Overview

Nebulized Amphotericin B Lipid Complex in Invasive Pulmonary Aspergillosis in Paediatric Patients With Acute Leukaemia

Status:
Completed

Trial end date:
2013-07-01

Target enrollment:
0

Participant gender:
All

Summary

The trial evaluates the overall tolerability of the drug and the efficacy of aerosolised amphotericin B as a lipid complex (ABLC) for primary prophylaxis of invasive pulmonary aspergillosis (IPA) in pediatric patients with acute leukemia undergoing intensive chemotherapy.

Phase:

Phase 2

Accepts Healthy Volunteers?

Details

Lead Sponsor:

Fundació Sant Joan de Déu

Collaborator:

Ministry of Health, Spain

Treatments:

Amphotericin B
Liposomal amphotericin B

Criteria

Inclusion Criteria:

1. Age: patients between 3 and 18 years.

2. Diagnosis of myeloblastic or lymphoblastic AL during intensive chemotherapy.

3. Informed consent of parents/guardians and/or assent of the patient has been obtained.

Exclusion Criteria:

1. Probable or proven invasive pulmonary fungal infection before entering the trial.

2. Previous chronic renal impairment or baseline serum creatinine > 2.5 mg /dL

3. Severe hepatic impairment.

4. Moderate-severe asthma being treated pharmacologically.

5. Antifungal treatment for filamentous fungi in the last 4 weeks.

6. Participating or have participated in a clinical trial during the last 4 weeks.

7. Mentally retarded

8. Known allergy or hypersensitivity to the active ingredient of the study drug or to any
of its excipients.

9. Any serious concomitant disease that in the investigator's opinion could compromise
the completion of the trial or affect the patient's tolerability to this treatment.

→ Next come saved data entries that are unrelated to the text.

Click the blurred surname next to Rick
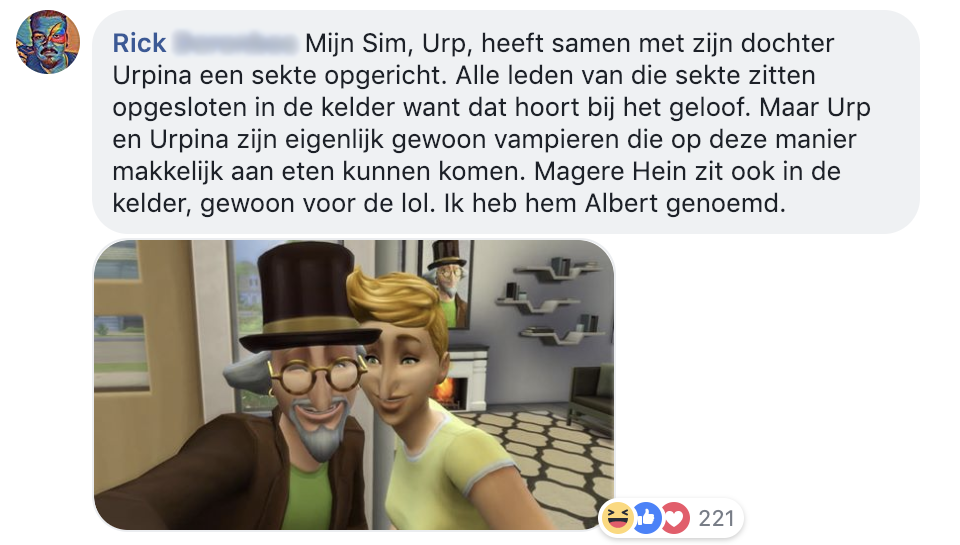960x545 pixels. pos(234,43)
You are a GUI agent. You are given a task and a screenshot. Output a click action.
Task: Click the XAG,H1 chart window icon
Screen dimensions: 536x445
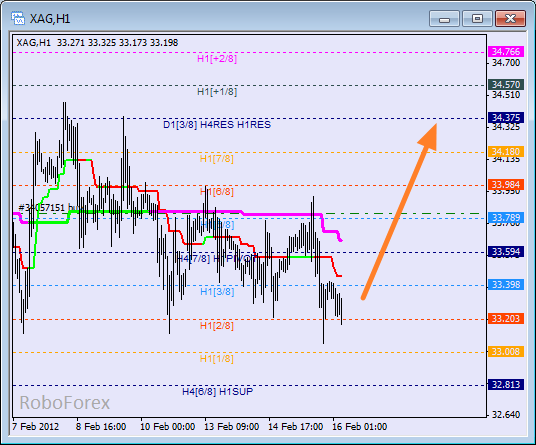(18, 18)
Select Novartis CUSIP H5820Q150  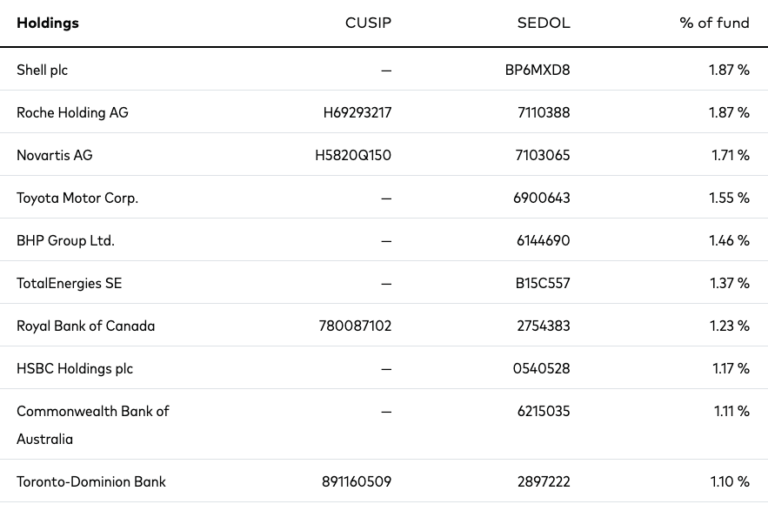pyautogui.click(x=353, y=155)
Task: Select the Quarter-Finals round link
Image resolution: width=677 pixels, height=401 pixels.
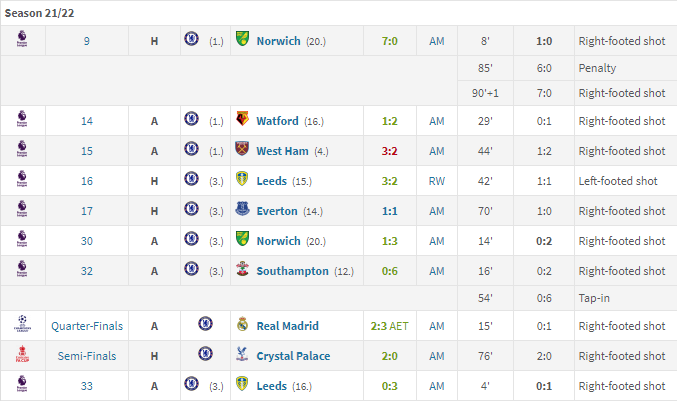Action: coord(87,326)
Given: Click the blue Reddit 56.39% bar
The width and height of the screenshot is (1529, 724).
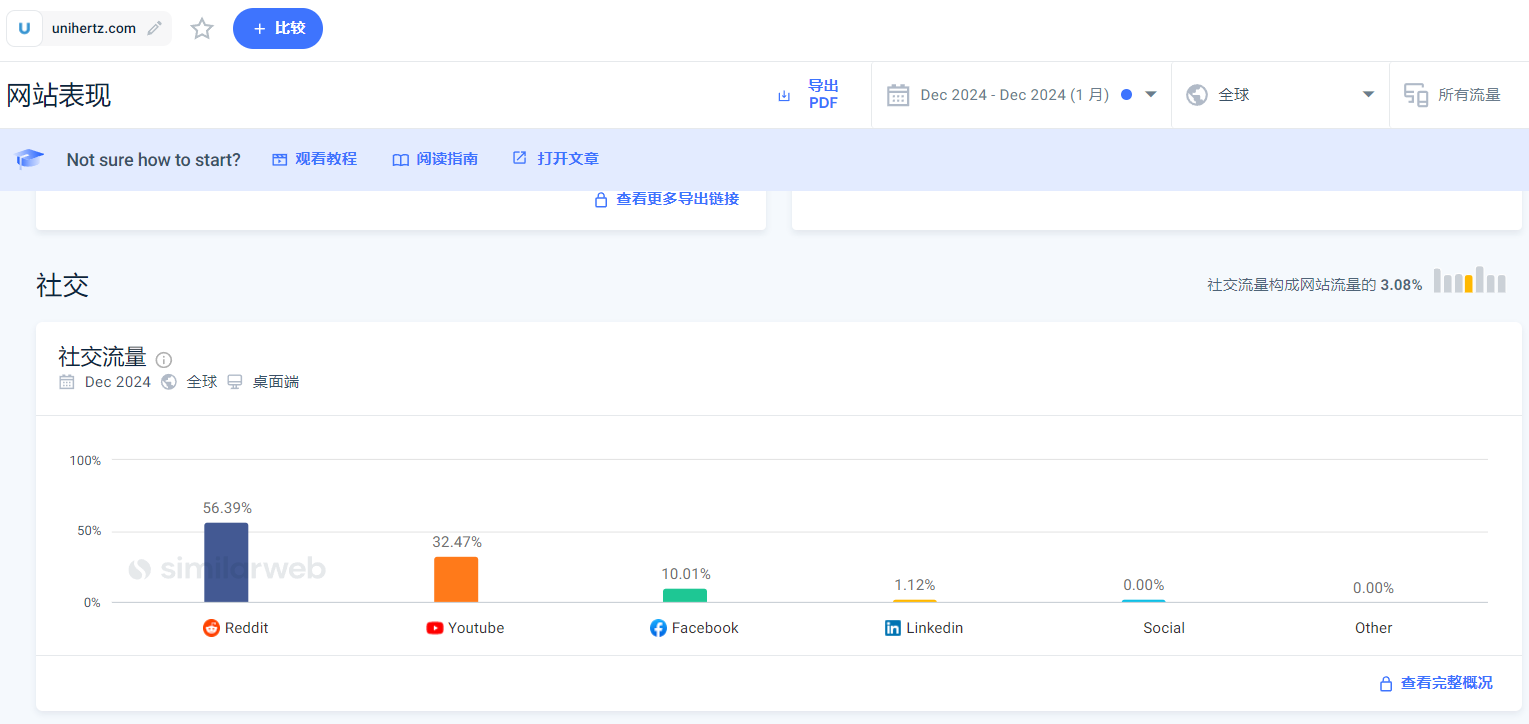Looking at the screenshot, I should click(226, 563).
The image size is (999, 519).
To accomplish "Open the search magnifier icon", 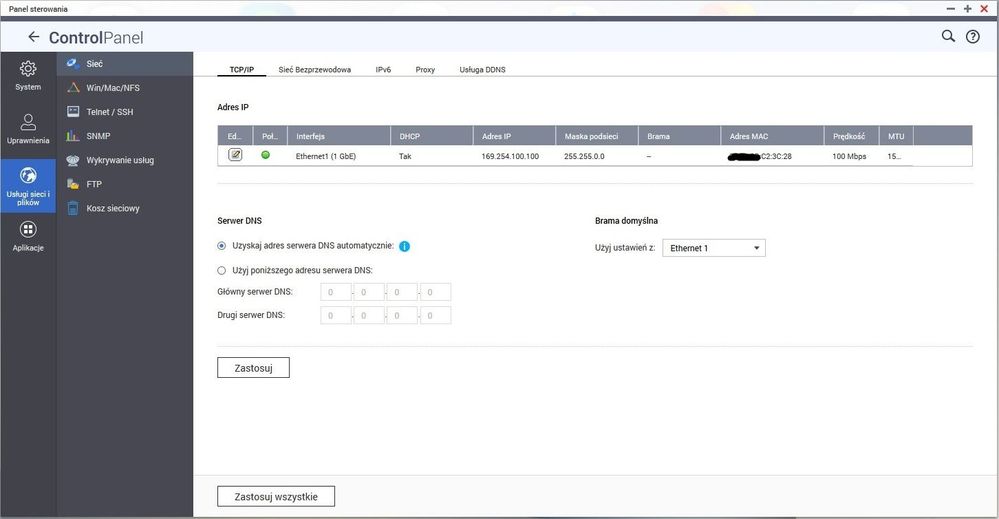I will [948, 36].
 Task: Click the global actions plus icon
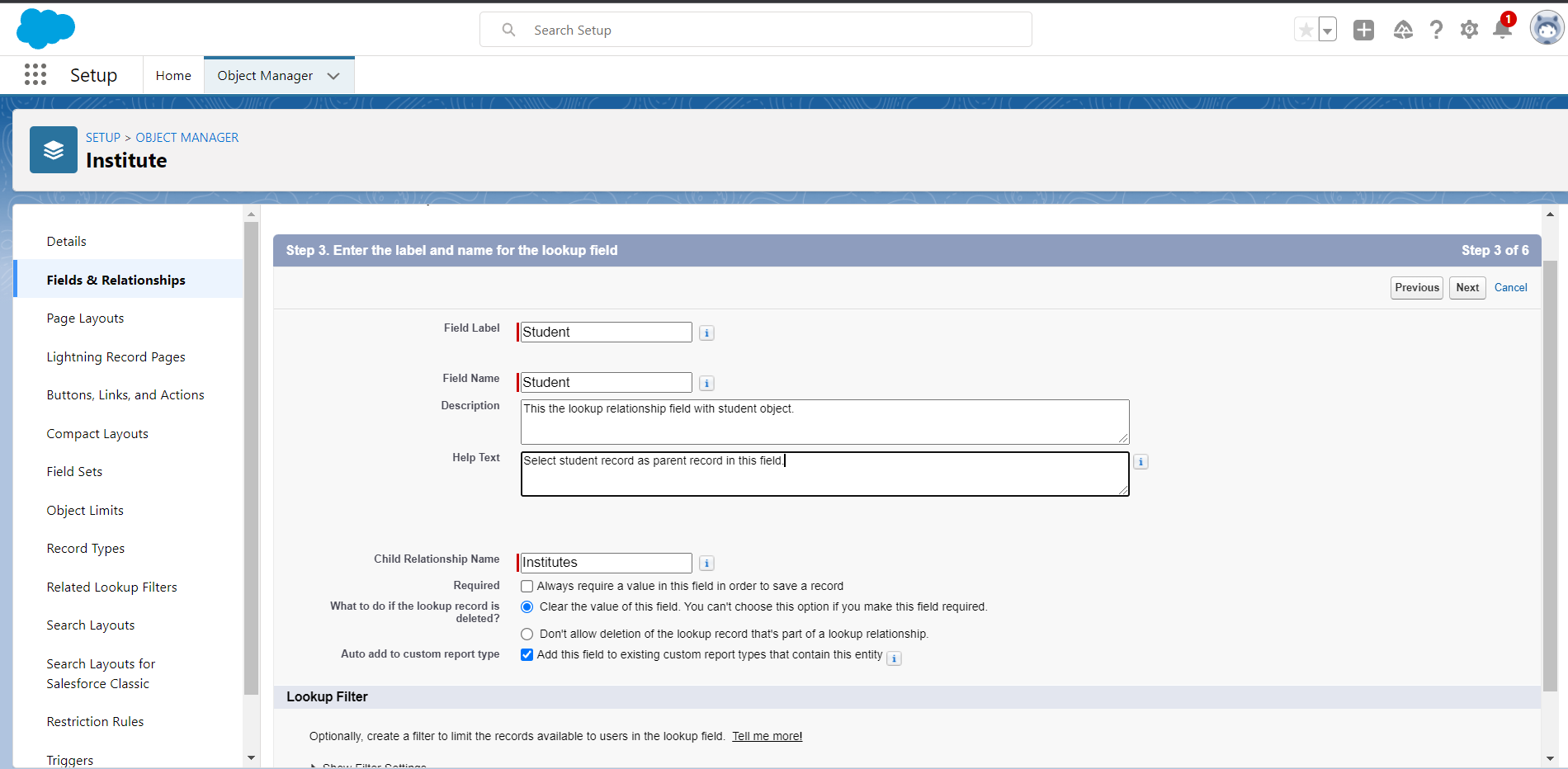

10. Pregnancy (in women of fertile age).

11. Breast-feeding.

Patients are defined as having probable IFI when their radiological image is suggestive of
fungal infection and they have positive antigenemia for Aspergillus. IFI would be proven
when the presence of Aspergillus is confirmed in aspirate culture or by lung biopsy.